» **Aim of the exercise**: The required output is a number: how many lines of the data below include the string "pixels".
====
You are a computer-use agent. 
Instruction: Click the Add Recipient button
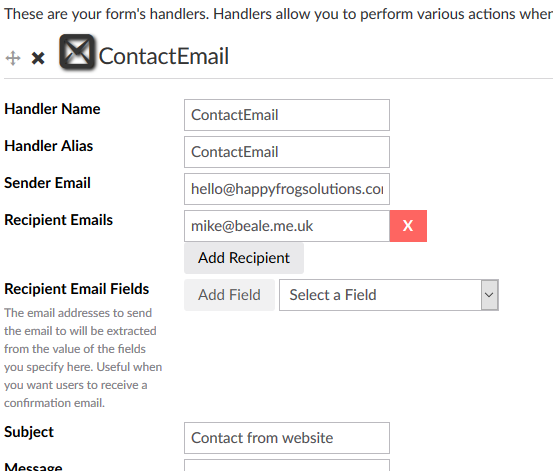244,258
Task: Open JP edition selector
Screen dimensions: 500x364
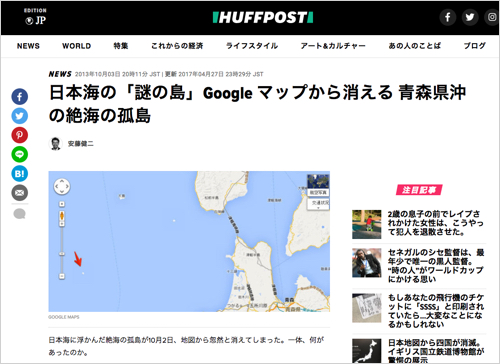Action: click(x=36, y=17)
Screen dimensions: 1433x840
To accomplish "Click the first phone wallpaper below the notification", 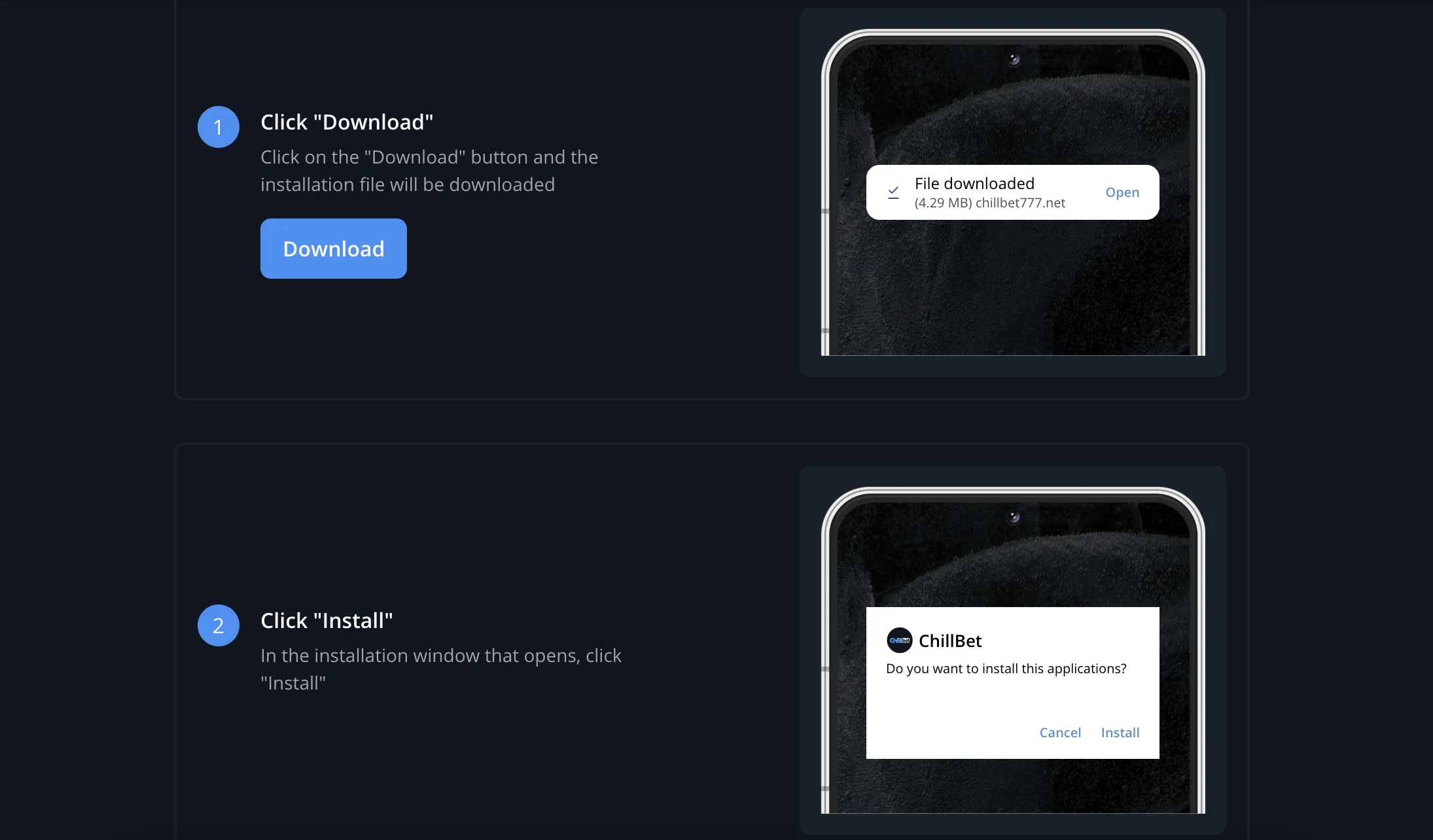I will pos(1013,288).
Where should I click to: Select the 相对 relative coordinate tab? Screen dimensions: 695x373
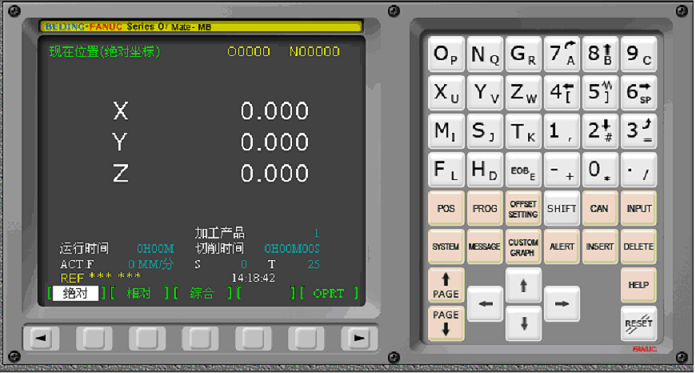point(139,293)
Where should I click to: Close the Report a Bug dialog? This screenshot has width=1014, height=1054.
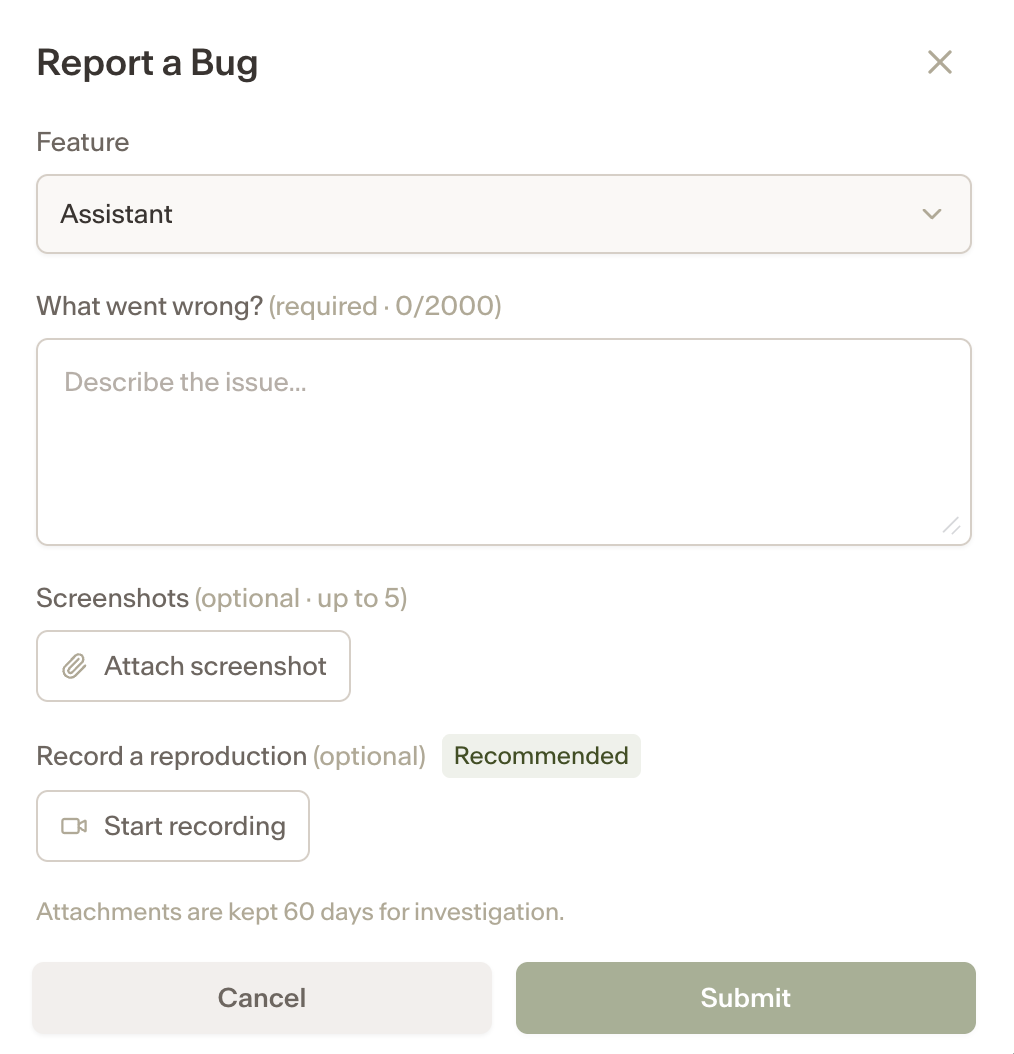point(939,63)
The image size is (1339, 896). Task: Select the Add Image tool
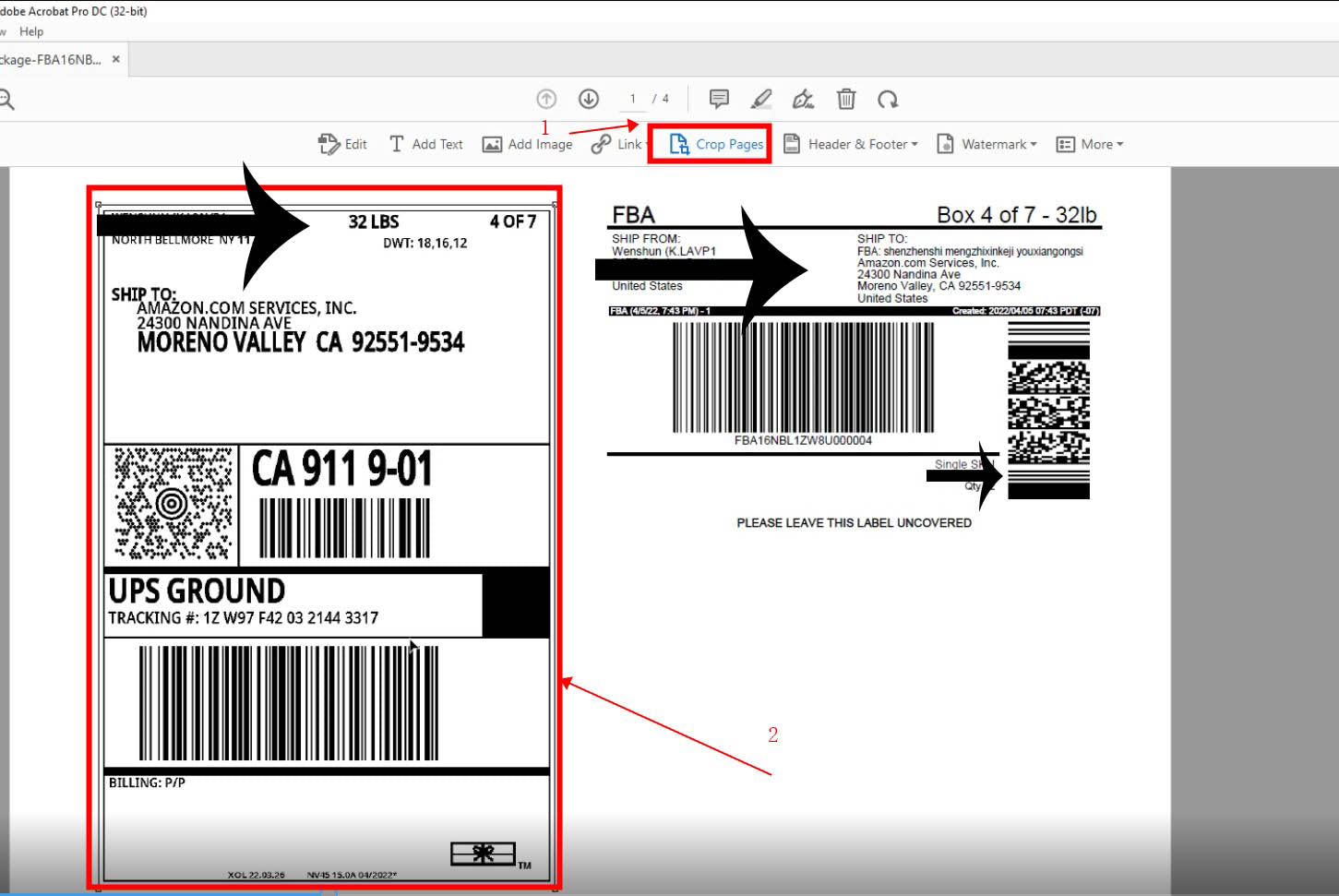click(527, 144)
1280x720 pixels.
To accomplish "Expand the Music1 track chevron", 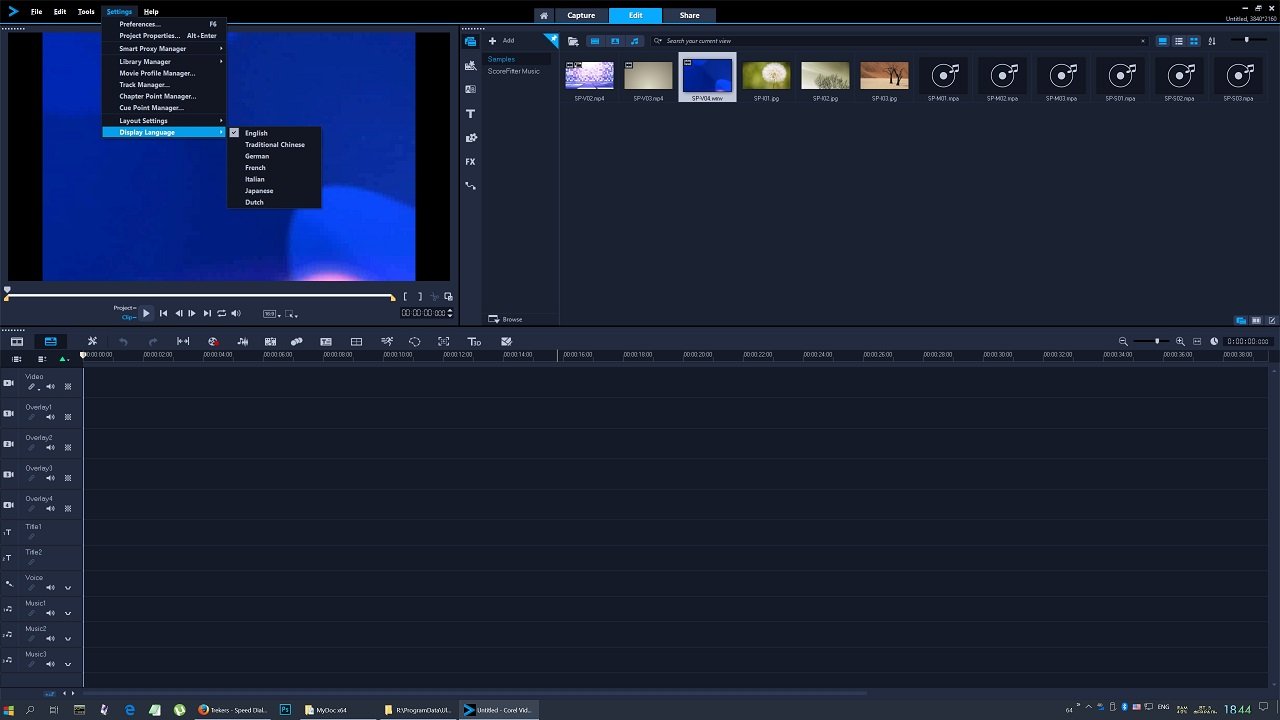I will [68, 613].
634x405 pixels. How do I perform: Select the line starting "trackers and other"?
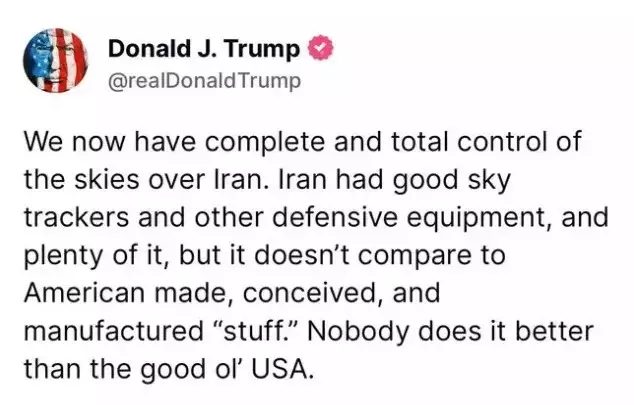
====
» **Solution**: 2